§ **EXERCISE BRIEF**: Extend the dated roundup of rights developments in Turkey below, picking up after its final entry on the state of emergency bill.
START PASSAGE FOR REVIEW
FREEDOM OF EXPRESSION AND MEDIA


July 13: İstanbul prosecutors indicted former opposition MP Berhan Şimşek for “degrading the state,” over his remarks in a TV program.


Berhan Şimşek

July 14: An İstanbul court ruled to block access to news reports about allegations involving presidential aide Korkmaz Karaca.


July 15: The European Court of Human Rights asked Turkey to submit its defense in the case of 81 academics who were dismissed from their jobs for signing a peace declaration in 2016.


July 15: Turkey ranked second after India in the number of removal requests it made from Twitter for content posted by verified journalists and news outlets in the second half of 2020, according to the company’s Transparency Report.


FREEDOM OF MOVEMENT


July 13: Media reports indicated that two students from Boğaziçi University who were briefly detained in protests against the pro-government rector and released under judicial supervision are now unable to travel abroad to pursue postgraduate education due to a travel ban imposed on them.


July 13: Turkish authorities are barring writers and politicians from the Turkish Republic of Northern Cyprus (KKTC), a breakaway state recognized only by Turkey, who criticize Ankara’s policies from entering the country.


HUMAN RIGHTS DEFENDERS


July 16: Prominent rights advocate Ömer Faruk Gergerlioğlu returned to his parliamentary seat four months after he was stripped of his parliamentary status based on a conviction over a social media post in 2016.


JUDICIAL INDEPENDENCE & RULE OF LAW


July 15: A parliamentary subcommittee approved a bill extending state of emergency rules for three years. The bill extends emergency measures governing the dismissal of civil servants by the government and providing extra pre-detention periods to security authorities for people who are taken into custody as part of terrorism-related investigations.
END PASSAGE FOR REVIEW
START SUPPLIED INFORMATION
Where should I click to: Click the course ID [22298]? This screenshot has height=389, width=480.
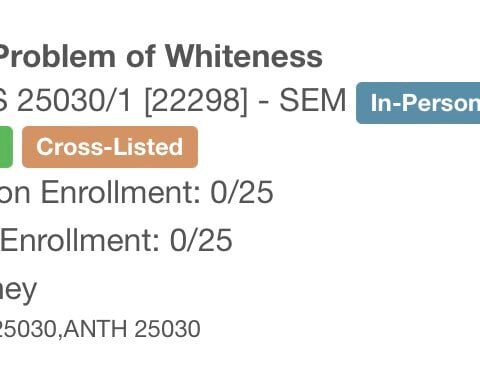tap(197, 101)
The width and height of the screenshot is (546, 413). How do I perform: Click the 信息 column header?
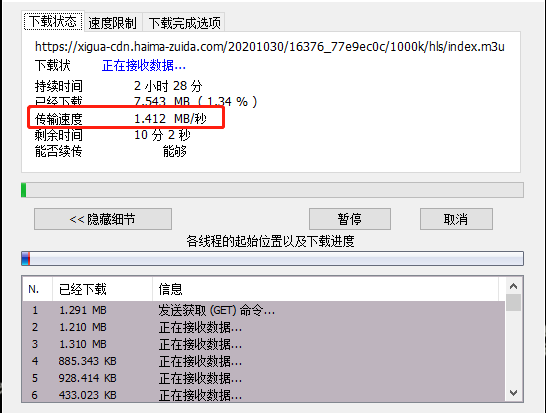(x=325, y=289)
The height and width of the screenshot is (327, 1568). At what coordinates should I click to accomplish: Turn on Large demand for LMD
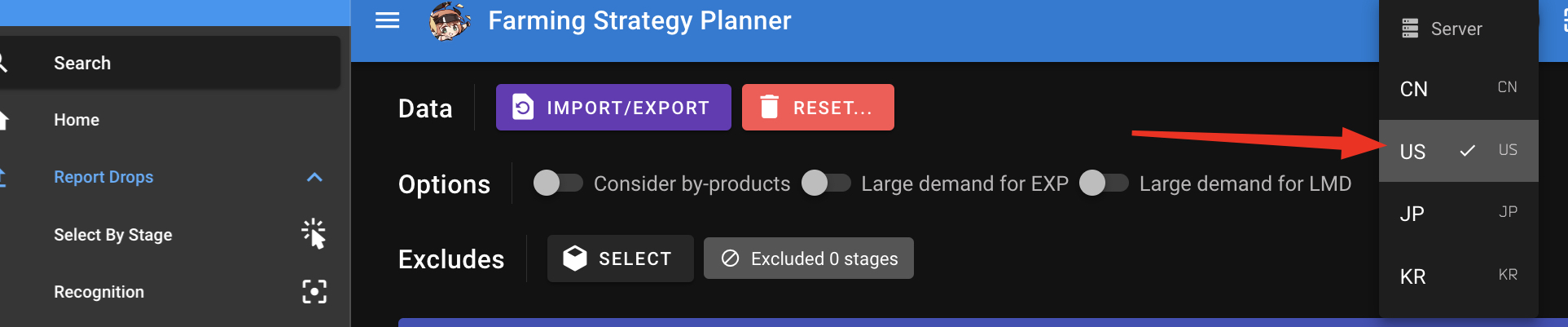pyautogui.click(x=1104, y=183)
END SUPPLIED INFORMATION
START SUPPLIED INFORMATION
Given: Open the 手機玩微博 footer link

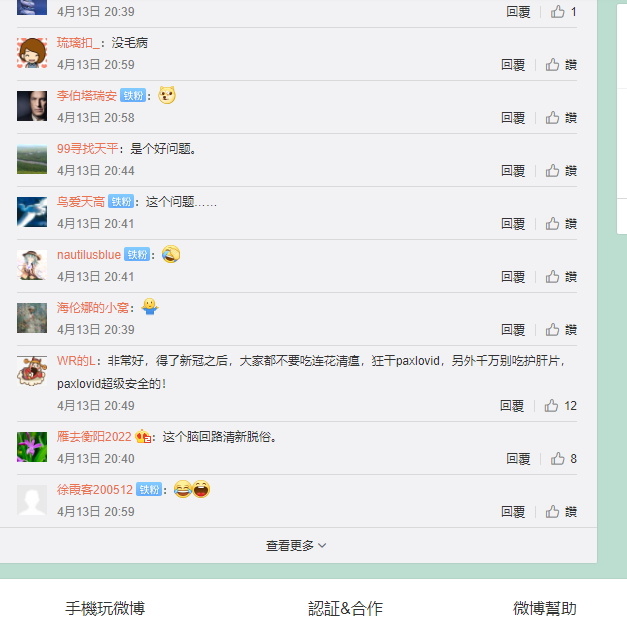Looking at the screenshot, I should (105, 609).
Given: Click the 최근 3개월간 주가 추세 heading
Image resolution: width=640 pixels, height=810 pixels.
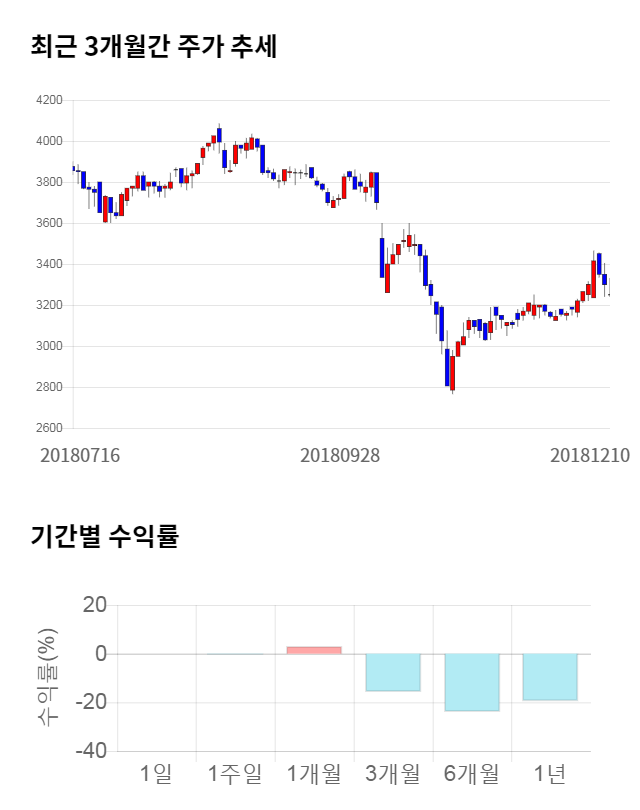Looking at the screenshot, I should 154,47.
END SUPPLIED INFORMATION
§ **RESPONSE**:
KURDISH MINORITY


July 13: Gendarmes in Şanlıurfa briefly detained local HDP executive Müslüm Arslan.


July 14: The house of Sezer Öztürk, a HDP district employee in İstanbul, was vandalized with racist slurs spray painted on the walls.


MISTREATMENT OF CITIZENS ABROAD


July 15: Orhan İnandı, a Turkish-Kyrgyz educator who was rendered from Kyrgyzstan by Turkey’s intelligence agency, was abducted by three Kyrgyz men, blindfolded and driven for several hours before he was put on a plane to Turkey, according to new details announced by his lawyer. Ankara prosecutors in an indictment demanded up to 22 years, six months in prison for İnandı on terrorism-related charges.


Orhan İnandı

OTHER MINORITIES


July 14: Mustafa Destici, the leader of a small far-right party, suggested that Turkey remove references to “Greek” and “Armenian” on churches and schools belonging to those communities in the Princes’ Islands in the Sea of Marmara.


PRISON CONDITIONS


July 12: Mustafa Emiroğlu, an inmate held in an Afyon prison, was hospitalized only after his condition worsened 11 days after testing positive for Covid-19.


July 13: Reports revealed that an İzmir prison has been denying hospitalization to sick inmate Mithat Öztürk.


July 17: Ertaş Sofuoğlu, a psychologist imprisoned for alleged links to the Gülen movement, was hospitalized after being diagnosed with Covid-19 on June 28, but authorities have not released information about his condition since.


Ertaş Sofuoğlu

REFUGEES AND MIGRANTS


July 12: An İstanbul court arrested Iranian refugee Zohren Momeni for allegedly denigrating the Turkish flag.


July 14: Reports said that an extended family of 16 fleeing from the Taliban-occupied city of Herat in Afghanistan has been stranded at İstanbul Airport for nearly a month and is at risk of deportation despite applying for international protection.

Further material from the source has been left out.